*Work task:* If a line in the data below contains the word "Select", copy it out.

*Record excerpts:*
_ _ _ _ _ _ _
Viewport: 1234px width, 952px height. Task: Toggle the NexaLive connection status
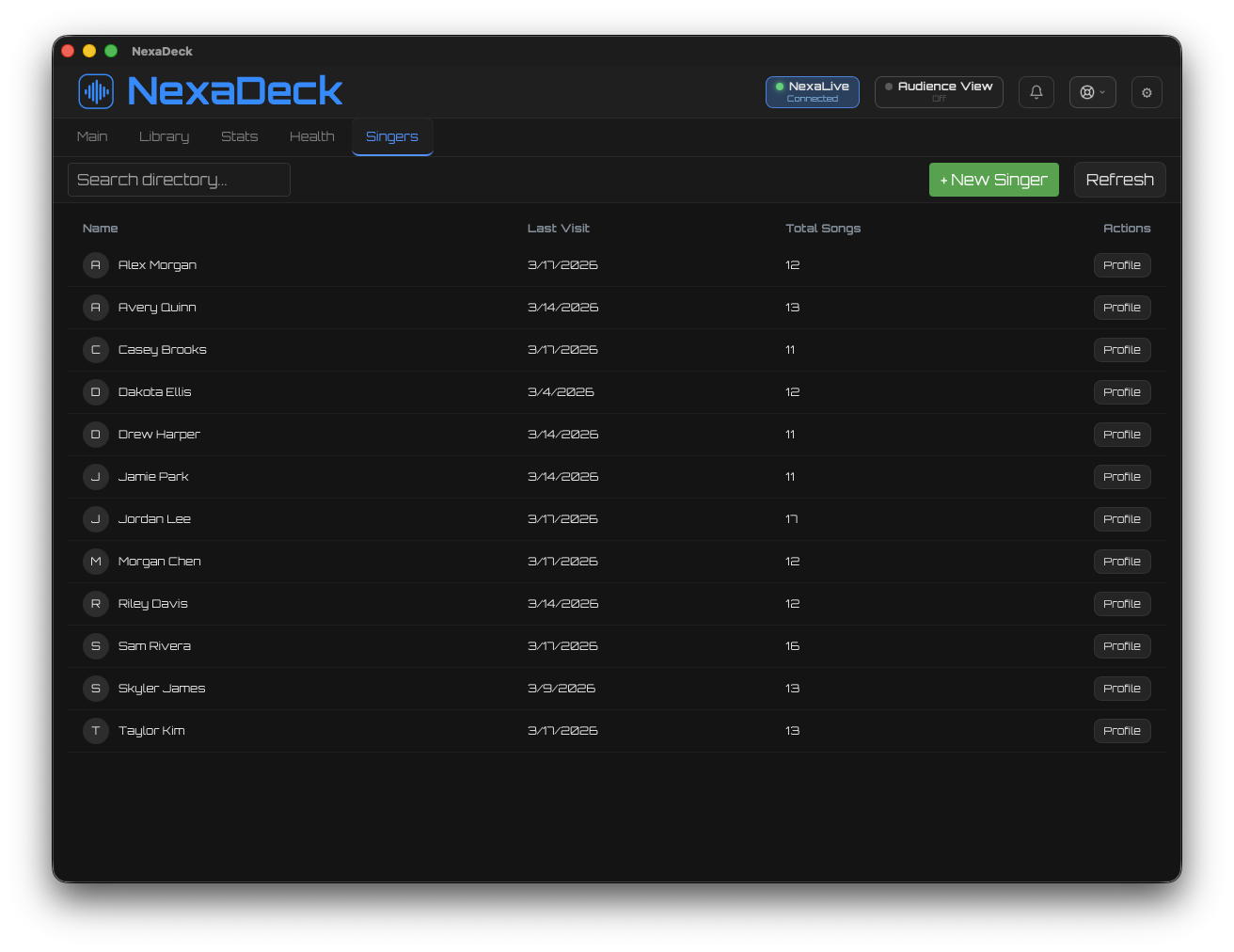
_ _ _ _ _ _ _
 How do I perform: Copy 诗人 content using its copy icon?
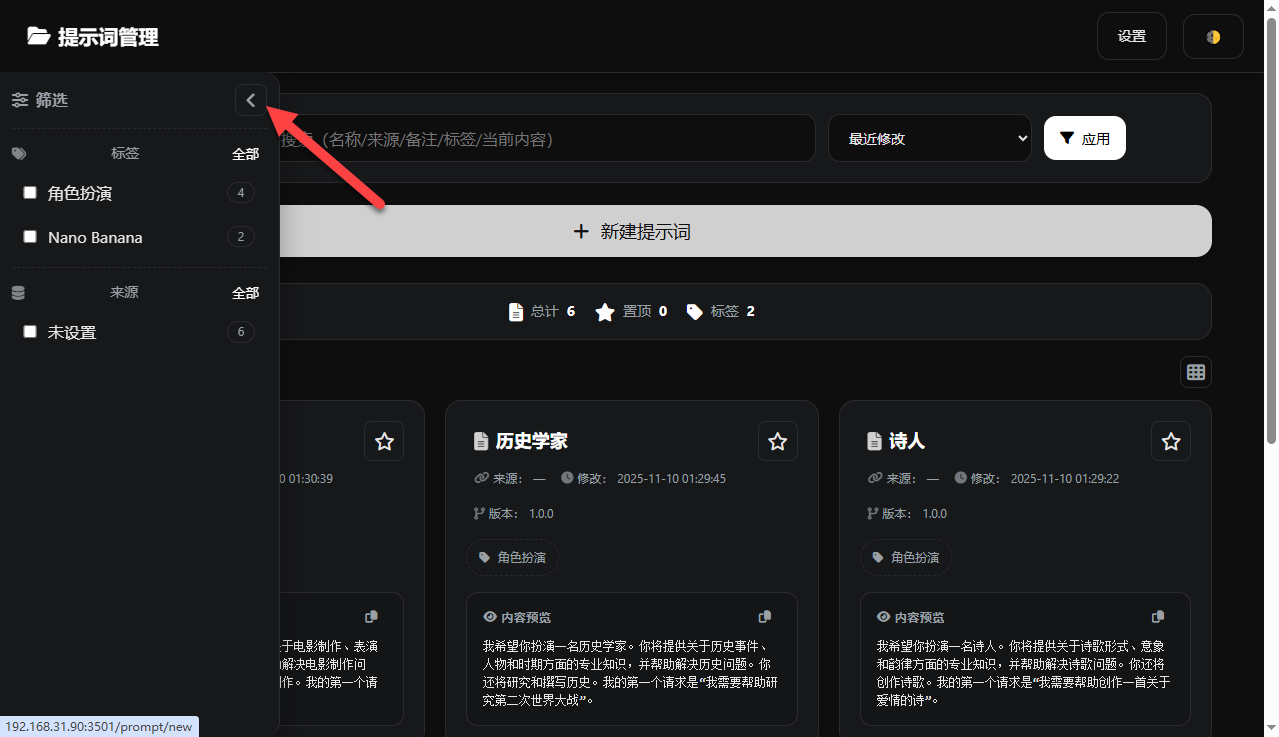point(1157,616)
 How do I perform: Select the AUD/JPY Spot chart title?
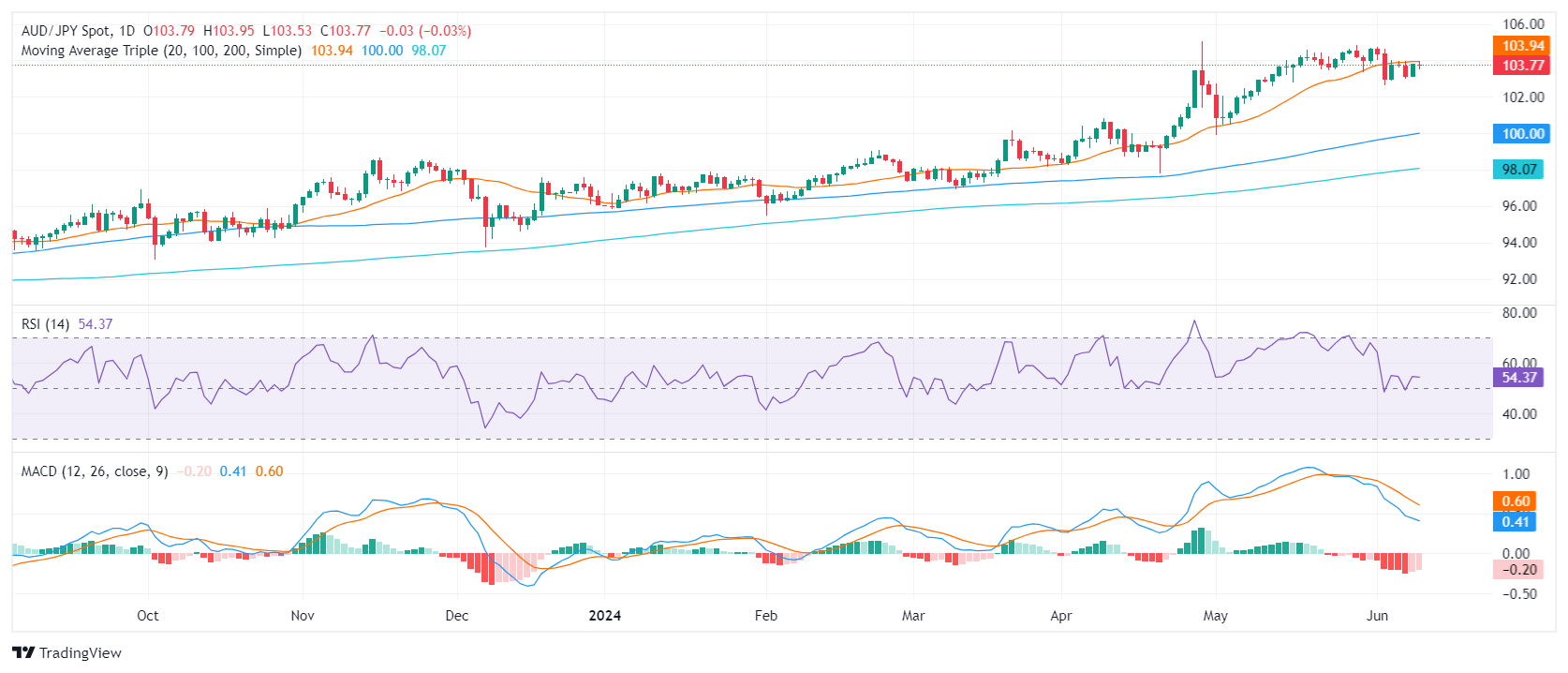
_ _ _ _ _ _ _
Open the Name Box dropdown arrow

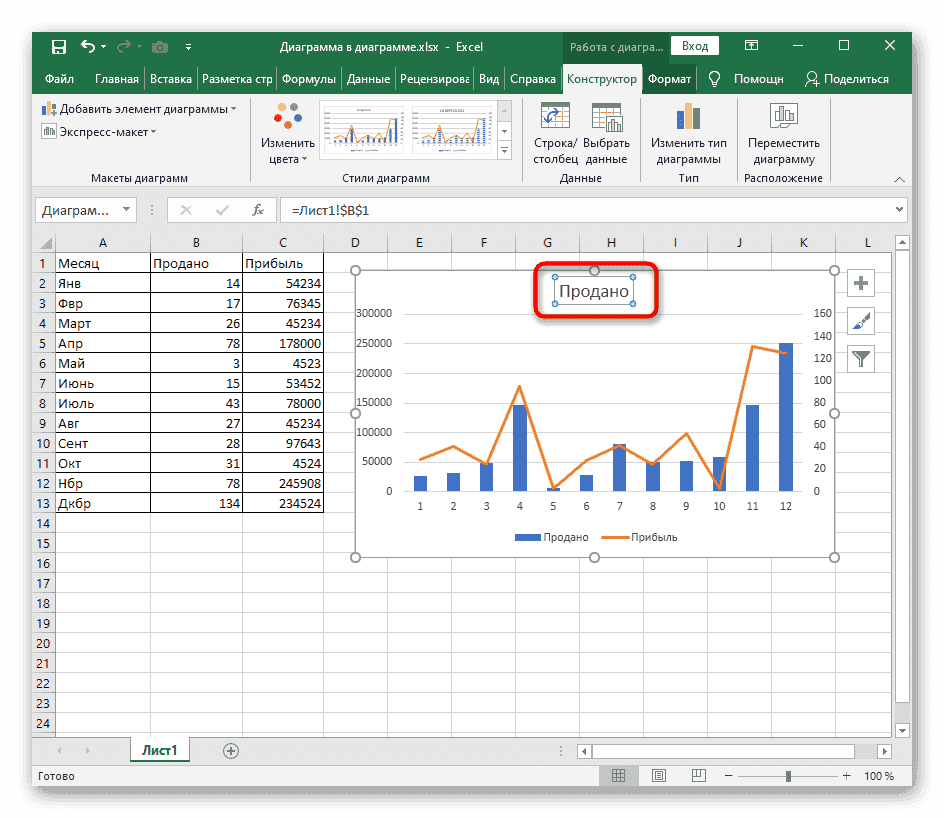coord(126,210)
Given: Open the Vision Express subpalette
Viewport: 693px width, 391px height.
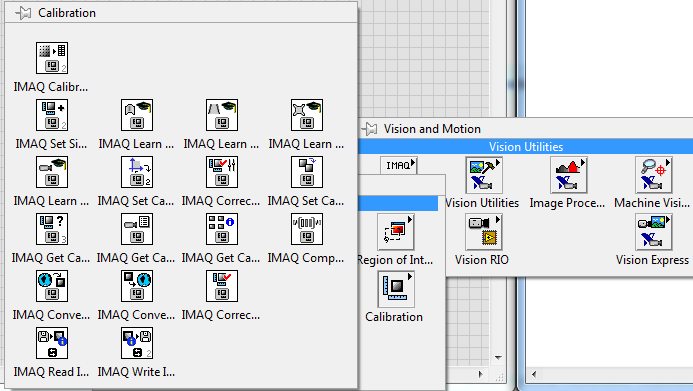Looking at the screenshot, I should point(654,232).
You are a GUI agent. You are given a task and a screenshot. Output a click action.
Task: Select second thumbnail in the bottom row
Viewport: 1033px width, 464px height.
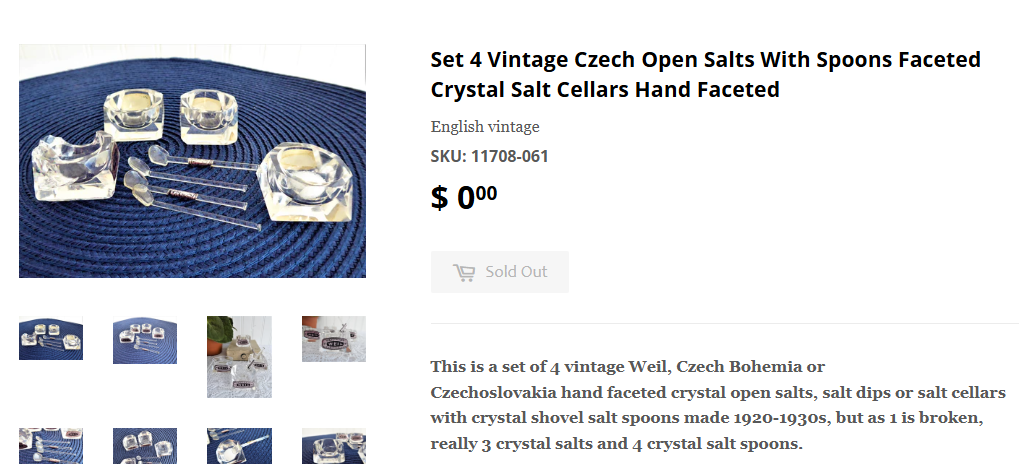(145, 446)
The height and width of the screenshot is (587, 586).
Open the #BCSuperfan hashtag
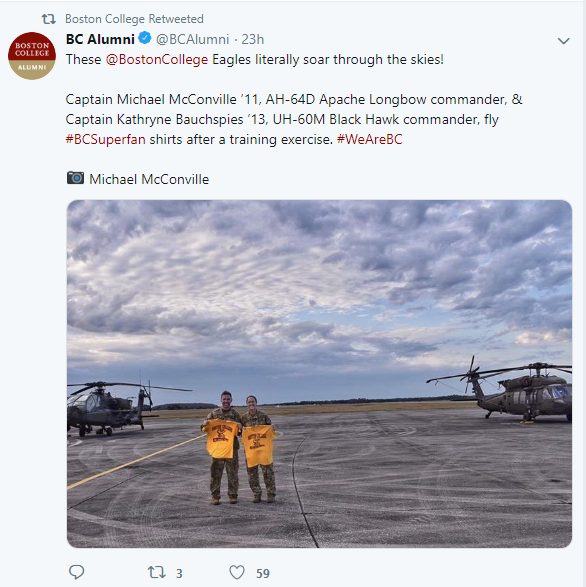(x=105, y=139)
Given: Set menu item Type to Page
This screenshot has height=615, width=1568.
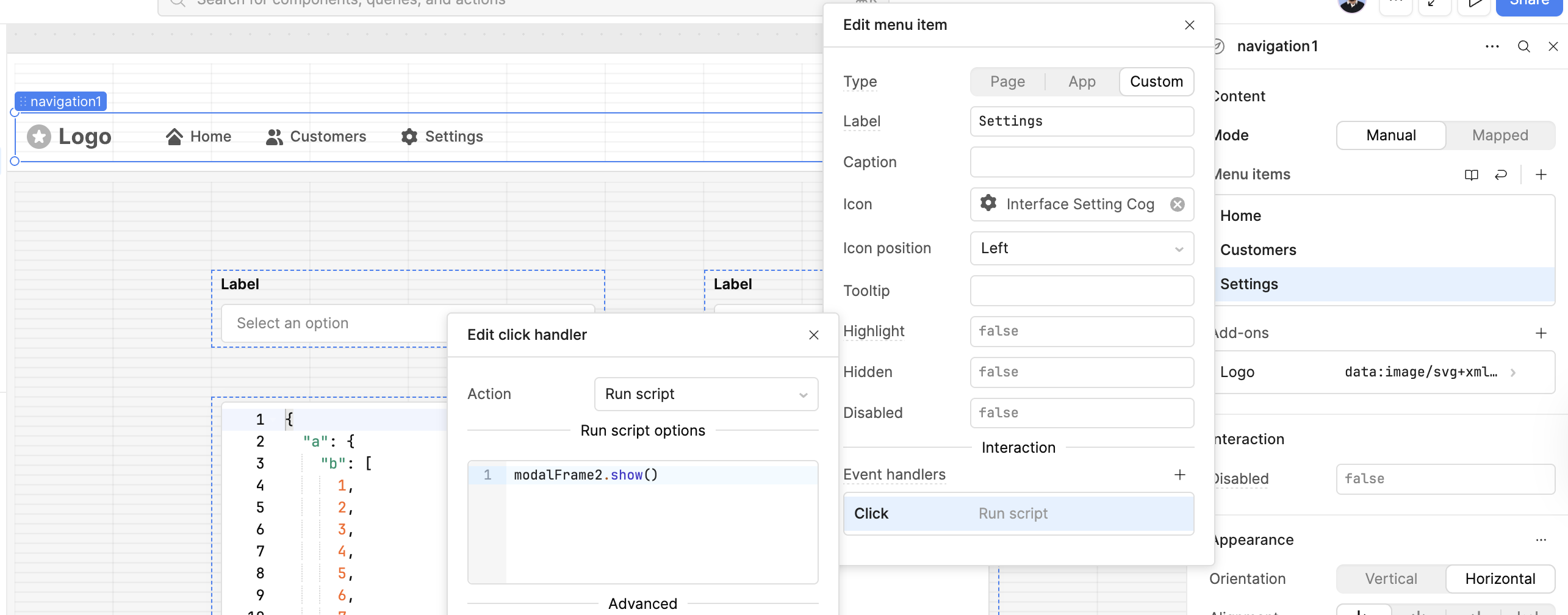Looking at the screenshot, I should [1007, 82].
_ _ _ _ _ _ _
*Answer to the problem:*
 How do I perform: Select the AUD/JPY Spot chart title?
Task: Select second thumbnail in the bottom row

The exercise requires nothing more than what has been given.